Le Père Daniel, reproduisant plusieurs passages de la préface des Sermons de l'édition de Lyon, de la retraite spirituelle elle-même de notre religieux, et du nécrologe de la Compagnie de Jésus* a tracé du Père de la Colombière le portrait suivant : « Jeune encore, doué d'un heureux génie et de beaucoup de distinction personnelle, le Père de la Colombière avait débuté dans la chaire avec applaudissement. Il possédait en outre, à un degré remarquable, tous les dons qui charment et qui attachent dans l'usage ordinaire de la vie : un esprit vif et naturellement fort poli, un jugement solide, fin et pénétrant, une âme noble, les inclinations honnêtes, de l'adresse même et de la grâce en toutes choses. Son langage était exquis aussi bien que ses manières, et l'on assure même que Patru faisait si grand cas de la délicatesse de son goût, qu'il entretînt avec lui, pendant plusieurs années, un commerce de lettres où il lui marquait beaucoup d'estime. On sentait en lui ce je ne sais quoi d'achevé qui dénote l'homme supérieur. L'honnêteté et la douceur accompagnaient tous ses mouvements et elles avaient quelque chose de si noble, qu'elles relevaient toutes ses actions. On se laissait volontiers persuader qu'il avait de grands sentiments, lors même qu'il s'acquittait des devoirs ordinaires dans le commerce des hommes ». En un mot, disent ceux qui l'ont connu et pratiqué : « Son silence, son entretien, son maintien, tout son extérieur était si peu gêné et si concerté qu'en toute rencontre il paraissait un honnête homme et un parfait religieux». Naturellement il avait aimé la gloire, mais depuis qu'il s'était convaincu du néant de tout ce qui passe, il ne se glorifiait plus qu'en Jésus-Christ et en Jésus-Christ Crucifié ».

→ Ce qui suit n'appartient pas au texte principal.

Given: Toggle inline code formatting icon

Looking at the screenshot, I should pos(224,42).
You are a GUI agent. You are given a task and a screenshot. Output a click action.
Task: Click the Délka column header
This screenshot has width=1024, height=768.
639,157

Il venait de prendre tout récemment une de ces graves déterminations qui font époque dans la vie spirituelle, et renouvellent tout l'homme intérieur. Il s'était engagé par voeu à observer fidèlement les règles et constitutions de son institut, toutes sans exception. Or, parmi ces règles, outre celles qui assujettissent le religieux à la vie commune, non sans beaucoup de gêne pour la nature, il .en est d'autres plus relevées qui ne vont à rien moins qu'à séparer l'âme d'elle-même pour la vouer, sans ménagement et sans réserve, à la sainte folie de la Croix ; but sublime où tous n'atteignent pas, mais que tous doivent poursuivre, s'efforçant d'en approcher le plus possible.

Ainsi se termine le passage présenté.